**Extract:**
Edmonton's Norwood neighbourhoood connects two worlds: the city's small but mighty Little Italy, and the underdog mom and pop shop-flecked 118th Avenue. Norwood attracts young families, drawn by its character homes and affordable real estate, and one gets a profound sense of the Edmonton that existed before vinyl siding and massive front-entry garages were rampant.
Dilapidated buildings and drug houses still persist, though, despite police and citizens' valiant efforts to oust them. It's an "other side of the tracks" sort of place, the sort that gets a bad rap from those unable or unwilling to see the inner city's inherent beauty. Yet, community spirit is strong here in Norwood, particularly in its fledgling neighbourhood restaurant, Otto.
Otto occupies the ground floor of an old apartment block. Signage is subtle, but to stride through Otto's door is to enter a warm room framed in weathered wood and cinder blocks, and anchored by a small bar at the back. Seating includes a few booths and a long communal table. Owner Ed Donszelmann, a veteran of the city's culinary scene, is a friendly fixture.

**Extracted entries:**
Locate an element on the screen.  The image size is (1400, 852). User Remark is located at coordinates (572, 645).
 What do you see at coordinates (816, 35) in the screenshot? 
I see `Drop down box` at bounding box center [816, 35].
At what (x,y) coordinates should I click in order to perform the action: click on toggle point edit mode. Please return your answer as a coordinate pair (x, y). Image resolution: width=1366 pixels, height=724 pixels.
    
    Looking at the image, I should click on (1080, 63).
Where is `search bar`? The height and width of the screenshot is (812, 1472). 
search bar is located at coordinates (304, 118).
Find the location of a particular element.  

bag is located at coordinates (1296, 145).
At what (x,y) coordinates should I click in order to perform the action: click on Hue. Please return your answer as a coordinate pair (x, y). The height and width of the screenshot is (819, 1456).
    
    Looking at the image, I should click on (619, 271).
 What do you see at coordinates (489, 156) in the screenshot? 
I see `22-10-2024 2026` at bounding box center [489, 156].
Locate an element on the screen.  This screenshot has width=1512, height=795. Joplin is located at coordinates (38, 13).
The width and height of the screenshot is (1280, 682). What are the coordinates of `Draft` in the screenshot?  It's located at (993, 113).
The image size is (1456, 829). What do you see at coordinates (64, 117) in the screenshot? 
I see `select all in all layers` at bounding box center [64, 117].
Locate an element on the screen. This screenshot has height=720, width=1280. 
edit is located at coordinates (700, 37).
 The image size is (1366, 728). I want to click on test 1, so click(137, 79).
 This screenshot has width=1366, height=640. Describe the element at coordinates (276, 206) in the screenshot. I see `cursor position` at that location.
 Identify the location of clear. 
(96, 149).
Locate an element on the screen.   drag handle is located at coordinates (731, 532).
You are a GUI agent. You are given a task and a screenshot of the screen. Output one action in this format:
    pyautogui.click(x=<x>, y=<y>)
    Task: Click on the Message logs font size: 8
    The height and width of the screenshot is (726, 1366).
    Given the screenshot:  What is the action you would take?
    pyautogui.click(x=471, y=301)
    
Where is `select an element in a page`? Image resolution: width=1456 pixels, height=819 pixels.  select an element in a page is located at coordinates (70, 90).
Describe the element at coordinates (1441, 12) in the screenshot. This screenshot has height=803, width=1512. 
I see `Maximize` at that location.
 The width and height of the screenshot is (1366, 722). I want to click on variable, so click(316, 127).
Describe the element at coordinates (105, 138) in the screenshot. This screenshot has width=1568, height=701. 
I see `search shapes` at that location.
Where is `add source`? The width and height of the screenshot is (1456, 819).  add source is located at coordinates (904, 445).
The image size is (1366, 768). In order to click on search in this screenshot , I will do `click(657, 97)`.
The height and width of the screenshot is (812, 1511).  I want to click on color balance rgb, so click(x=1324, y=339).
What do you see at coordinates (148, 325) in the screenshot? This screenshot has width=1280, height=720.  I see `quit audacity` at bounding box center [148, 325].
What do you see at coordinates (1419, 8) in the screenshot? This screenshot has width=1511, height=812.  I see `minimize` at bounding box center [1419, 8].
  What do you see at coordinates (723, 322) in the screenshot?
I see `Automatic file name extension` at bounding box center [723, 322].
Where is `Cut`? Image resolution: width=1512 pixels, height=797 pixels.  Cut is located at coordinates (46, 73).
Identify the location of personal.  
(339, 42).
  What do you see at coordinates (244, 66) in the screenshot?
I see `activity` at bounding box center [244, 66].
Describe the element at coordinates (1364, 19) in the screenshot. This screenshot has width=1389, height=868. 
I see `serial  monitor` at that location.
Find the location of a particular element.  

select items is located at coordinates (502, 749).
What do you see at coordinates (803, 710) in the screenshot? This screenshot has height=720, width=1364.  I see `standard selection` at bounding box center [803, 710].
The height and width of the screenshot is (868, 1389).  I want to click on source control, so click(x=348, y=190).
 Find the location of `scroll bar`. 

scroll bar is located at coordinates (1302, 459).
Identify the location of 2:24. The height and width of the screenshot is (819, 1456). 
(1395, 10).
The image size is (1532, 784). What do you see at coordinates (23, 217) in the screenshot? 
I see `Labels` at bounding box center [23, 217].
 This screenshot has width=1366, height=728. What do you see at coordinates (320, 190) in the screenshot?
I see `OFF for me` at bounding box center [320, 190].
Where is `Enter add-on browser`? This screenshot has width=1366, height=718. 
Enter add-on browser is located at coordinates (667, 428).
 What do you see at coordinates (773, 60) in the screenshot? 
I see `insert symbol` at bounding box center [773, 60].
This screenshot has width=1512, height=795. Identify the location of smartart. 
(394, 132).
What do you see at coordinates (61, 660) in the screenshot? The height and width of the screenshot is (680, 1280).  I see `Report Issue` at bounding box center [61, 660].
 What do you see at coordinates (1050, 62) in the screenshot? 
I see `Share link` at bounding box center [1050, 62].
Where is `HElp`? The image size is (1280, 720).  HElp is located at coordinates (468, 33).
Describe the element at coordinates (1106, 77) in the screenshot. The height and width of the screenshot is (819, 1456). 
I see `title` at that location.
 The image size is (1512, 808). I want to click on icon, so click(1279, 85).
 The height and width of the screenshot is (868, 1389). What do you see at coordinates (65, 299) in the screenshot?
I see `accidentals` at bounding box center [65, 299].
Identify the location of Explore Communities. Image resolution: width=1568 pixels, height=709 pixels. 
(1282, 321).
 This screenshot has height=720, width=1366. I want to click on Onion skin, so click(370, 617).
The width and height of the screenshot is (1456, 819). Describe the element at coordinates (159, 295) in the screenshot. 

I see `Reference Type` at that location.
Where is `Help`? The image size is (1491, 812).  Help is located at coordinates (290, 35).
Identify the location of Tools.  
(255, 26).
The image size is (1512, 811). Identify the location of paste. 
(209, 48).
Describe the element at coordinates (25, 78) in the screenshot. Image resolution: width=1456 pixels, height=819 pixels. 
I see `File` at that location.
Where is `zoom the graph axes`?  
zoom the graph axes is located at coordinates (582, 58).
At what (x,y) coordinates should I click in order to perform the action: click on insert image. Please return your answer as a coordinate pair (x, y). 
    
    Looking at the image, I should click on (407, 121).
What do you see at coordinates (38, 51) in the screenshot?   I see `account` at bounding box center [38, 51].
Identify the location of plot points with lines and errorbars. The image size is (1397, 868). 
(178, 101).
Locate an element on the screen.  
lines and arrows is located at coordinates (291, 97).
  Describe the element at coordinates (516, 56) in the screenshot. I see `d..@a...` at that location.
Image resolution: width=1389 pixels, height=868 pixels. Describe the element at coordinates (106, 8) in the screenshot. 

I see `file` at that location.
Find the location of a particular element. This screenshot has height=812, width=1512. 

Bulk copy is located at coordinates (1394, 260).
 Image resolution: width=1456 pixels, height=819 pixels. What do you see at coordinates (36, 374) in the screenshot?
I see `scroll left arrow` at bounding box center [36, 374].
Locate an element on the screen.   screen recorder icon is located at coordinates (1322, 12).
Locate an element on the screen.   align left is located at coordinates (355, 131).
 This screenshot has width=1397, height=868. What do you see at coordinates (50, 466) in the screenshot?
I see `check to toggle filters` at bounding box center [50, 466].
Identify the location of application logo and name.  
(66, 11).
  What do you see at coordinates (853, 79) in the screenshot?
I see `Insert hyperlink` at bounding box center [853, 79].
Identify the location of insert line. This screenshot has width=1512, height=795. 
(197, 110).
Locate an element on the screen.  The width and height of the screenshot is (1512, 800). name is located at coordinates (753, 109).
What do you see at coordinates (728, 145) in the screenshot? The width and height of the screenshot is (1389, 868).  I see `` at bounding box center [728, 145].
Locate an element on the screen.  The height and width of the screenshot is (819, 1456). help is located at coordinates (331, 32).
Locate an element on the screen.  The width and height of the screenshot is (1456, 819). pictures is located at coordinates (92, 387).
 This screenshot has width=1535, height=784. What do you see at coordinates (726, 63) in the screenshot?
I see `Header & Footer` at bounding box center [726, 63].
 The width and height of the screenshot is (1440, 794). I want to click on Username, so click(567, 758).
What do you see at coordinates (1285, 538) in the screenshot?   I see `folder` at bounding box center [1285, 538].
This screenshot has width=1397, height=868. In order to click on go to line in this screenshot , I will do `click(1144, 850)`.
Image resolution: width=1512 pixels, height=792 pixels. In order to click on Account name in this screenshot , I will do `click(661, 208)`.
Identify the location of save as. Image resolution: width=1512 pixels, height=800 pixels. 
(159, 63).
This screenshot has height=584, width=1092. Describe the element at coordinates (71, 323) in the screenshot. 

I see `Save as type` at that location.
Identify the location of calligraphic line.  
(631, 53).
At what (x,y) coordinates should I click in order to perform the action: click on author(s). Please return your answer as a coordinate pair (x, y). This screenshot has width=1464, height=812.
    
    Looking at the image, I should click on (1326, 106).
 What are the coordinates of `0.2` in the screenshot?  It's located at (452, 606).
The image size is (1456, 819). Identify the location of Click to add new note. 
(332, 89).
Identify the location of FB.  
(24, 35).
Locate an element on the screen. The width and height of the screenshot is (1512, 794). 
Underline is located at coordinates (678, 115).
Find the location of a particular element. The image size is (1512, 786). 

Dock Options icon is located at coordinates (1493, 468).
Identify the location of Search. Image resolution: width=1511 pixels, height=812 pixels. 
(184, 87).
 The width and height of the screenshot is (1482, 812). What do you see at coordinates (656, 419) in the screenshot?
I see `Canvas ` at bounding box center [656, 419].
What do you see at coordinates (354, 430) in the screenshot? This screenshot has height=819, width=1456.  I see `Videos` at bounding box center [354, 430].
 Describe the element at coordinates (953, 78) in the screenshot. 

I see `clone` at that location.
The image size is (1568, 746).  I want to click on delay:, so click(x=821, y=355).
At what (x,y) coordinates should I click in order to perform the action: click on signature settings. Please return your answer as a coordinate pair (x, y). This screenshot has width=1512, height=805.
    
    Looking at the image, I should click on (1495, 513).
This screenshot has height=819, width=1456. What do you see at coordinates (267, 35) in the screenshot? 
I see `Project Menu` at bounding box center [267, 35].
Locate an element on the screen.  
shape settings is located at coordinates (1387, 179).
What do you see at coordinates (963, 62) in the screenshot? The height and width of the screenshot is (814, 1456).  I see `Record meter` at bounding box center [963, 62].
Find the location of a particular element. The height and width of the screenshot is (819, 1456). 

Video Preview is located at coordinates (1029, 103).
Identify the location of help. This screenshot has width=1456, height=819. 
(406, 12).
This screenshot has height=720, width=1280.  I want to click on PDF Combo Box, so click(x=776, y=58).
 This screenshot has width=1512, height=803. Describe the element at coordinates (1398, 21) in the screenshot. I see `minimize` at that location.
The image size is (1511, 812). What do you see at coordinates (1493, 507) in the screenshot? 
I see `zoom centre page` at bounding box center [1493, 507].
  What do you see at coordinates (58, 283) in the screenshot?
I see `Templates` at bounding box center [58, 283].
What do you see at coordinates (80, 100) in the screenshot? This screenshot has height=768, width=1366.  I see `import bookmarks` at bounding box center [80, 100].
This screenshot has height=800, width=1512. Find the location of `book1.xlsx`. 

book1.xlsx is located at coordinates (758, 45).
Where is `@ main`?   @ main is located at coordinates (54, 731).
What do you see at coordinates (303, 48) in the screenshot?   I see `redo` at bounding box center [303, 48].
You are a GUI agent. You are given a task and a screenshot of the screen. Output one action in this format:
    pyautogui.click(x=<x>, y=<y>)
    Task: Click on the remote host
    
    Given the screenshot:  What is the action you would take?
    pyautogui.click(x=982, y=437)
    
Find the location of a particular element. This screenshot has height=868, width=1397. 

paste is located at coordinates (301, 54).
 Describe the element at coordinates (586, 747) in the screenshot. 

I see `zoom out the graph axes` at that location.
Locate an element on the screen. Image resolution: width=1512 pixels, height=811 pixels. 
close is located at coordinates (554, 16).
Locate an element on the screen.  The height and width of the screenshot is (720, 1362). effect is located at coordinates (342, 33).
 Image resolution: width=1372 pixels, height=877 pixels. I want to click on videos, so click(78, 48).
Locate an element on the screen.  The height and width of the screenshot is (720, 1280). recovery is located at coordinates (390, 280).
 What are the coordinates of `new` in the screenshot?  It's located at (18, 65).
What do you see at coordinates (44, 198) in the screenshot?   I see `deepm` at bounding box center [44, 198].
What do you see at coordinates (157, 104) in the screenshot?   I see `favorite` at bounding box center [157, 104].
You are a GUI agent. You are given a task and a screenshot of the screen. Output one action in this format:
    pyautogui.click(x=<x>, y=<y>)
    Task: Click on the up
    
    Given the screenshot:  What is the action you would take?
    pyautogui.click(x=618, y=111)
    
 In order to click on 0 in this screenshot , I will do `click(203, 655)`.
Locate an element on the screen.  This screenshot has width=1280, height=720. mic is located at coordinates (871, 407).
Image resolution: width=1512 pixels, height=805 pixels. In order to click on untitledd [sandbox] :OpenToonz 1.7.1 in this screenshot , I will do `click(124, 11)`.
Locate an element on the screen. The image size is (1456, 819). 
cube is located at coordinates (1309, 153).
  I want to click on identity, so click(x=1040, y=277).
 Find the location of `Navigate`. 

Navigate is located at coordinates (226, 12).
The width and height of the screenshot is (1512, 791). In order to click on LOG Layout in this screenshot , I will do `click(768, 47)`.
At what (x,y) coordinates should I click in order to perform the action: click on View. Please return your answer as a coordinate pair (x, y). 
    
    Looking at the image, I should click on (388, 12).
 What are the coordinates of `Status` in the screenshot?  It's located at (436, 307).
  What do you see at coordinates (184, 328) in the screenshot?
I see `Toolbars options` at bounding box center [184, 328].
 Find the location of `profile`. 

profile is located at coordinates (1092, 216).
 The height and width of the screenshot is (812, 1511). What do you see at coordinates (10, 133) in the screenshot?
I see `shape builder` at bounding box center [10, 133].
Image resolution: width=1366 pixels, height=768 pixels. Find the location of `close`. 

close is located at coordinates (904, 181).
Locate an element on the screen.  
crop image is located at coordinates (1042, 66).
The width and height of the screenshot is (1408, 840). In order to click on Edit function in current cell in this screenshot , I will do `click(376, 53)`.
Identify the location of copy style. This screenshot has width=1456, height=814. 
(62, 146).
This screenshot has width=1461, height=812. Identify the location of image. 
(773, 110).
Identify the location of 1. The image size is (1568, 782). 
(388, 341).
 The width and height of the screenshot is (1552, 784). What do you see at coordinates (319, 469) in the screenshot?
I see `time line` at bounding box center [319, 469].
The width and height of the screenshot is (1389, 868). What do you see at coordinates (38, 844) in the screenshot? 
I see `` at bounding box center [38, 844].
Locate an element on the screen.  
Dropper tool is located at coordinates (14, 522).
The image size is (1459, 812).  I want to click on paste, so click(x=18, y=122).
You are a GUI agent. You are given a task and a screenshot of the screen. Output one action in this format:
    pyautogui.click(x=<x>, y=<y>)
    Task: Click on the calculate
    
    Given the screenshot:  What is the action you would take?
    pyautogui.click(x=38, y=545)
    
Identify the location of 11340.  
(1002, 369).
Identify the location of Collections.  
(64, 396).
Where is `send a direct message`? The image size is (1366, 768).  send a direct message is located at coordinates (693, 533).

**Task prompt:**
Reproduce the passage above on the Norwood neighborhood and the restaurant Otto in its entirety, word for word.

**Completed exercise:**
Edmonton's Norwood neighbourhoood connects two worlds: the city's small but mighty Little Italy, and the underdog mom and pop shop-flecked 118th Avenue. Norwood attracts young families, drawn by its character homes and affordable real estate, and one gets a profound sense of the Edmonton that existed before vinyl siding and massive front-entry garages were rampant.
Dilapidated buildings and drug houses still persist, though, despite police and citizens' valiant efforts to oust them. It's an "other side of the tracks" sort of place, the sort that gets a bad rap from those unable or unwilling to see the inner city's inherent beauty. Yet, community spirit is strong here in Norwood, particularly in its fledgling neighbourhood restaurant, Otto.
Otto occupies the ground floor of an old apartment block. Signage is subtle, but to stride through Otto's door is to enter a warm room framed in weathered wood and cinder blocks, and anchored by a small bar at the back. Seating includes a few booths and a long communal table. Owner Ed Donszelmann, a veteran of the city's culinary scene, is a friendly fixture.